Now, this may come as a surprise to all the social justice warriors out there but a person’s art is not to be judged against the backdrop of their personal lives. Art is to be judged for what it is, in itself. The motivation to consume a specific piece of art; to love it or hate it, to see it or skip it, should be based on one question only: is it/he/she good?
Any piece of art lives in isolation. To appreciate or dismiss it, you need not know the biography and deeds of whoever produced it. The true fiends, artistically speaking, are those that sell their constructed images first and their art second (Yes, I’m talking to you Mr Top 20 Hits, Mrs Rom-Com).

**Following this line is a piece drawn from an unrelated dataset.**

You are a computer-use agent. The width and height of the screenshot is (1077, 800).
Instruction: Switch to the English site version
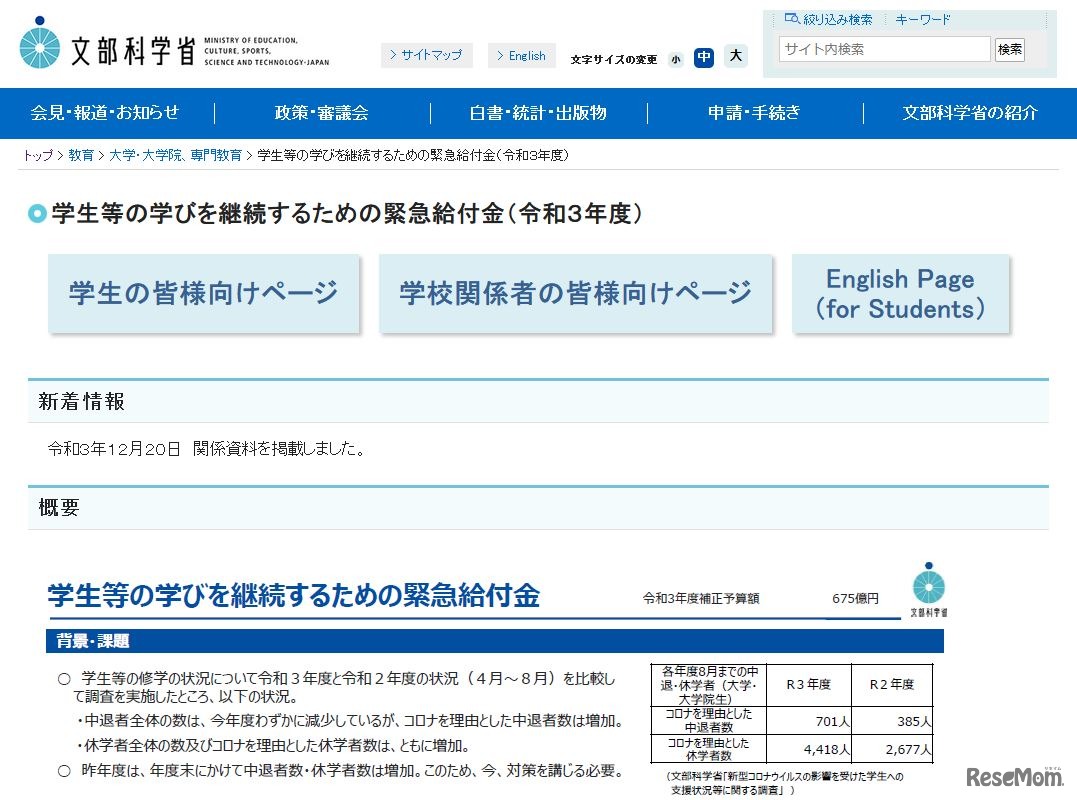tap(522, 56)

Social misconduct and specifically criminal misconduct should be dealt with by the legal system. You would not expect that a person’s professional proficiency should mitigate in any way the dispensation of justice against them - so why would anyone be compelled to establish the quality of someone’s art by legal guilt?
I have tried to imagine The Shawshank Redemption without Morgan’s Freemans flawless narration because Carmen Williams declares: hear no evil, see no evil. Thanks, but no thanks, Carmen. You drink the censorship Kool-Aid all by yourself and give me back my Morgan-cool-baritone-Freeman.
Or phrased another way: If you want to stand on principle (or is it leftist identity politics at its most tyrannical?) and see Pauly Shore instead of Kevin Spacey in your next political thriller, go right ahead but I know whom I would prefer in my heart of arts. And isn’t that point the only one that actually matters when we are deciding what art deserves our attention?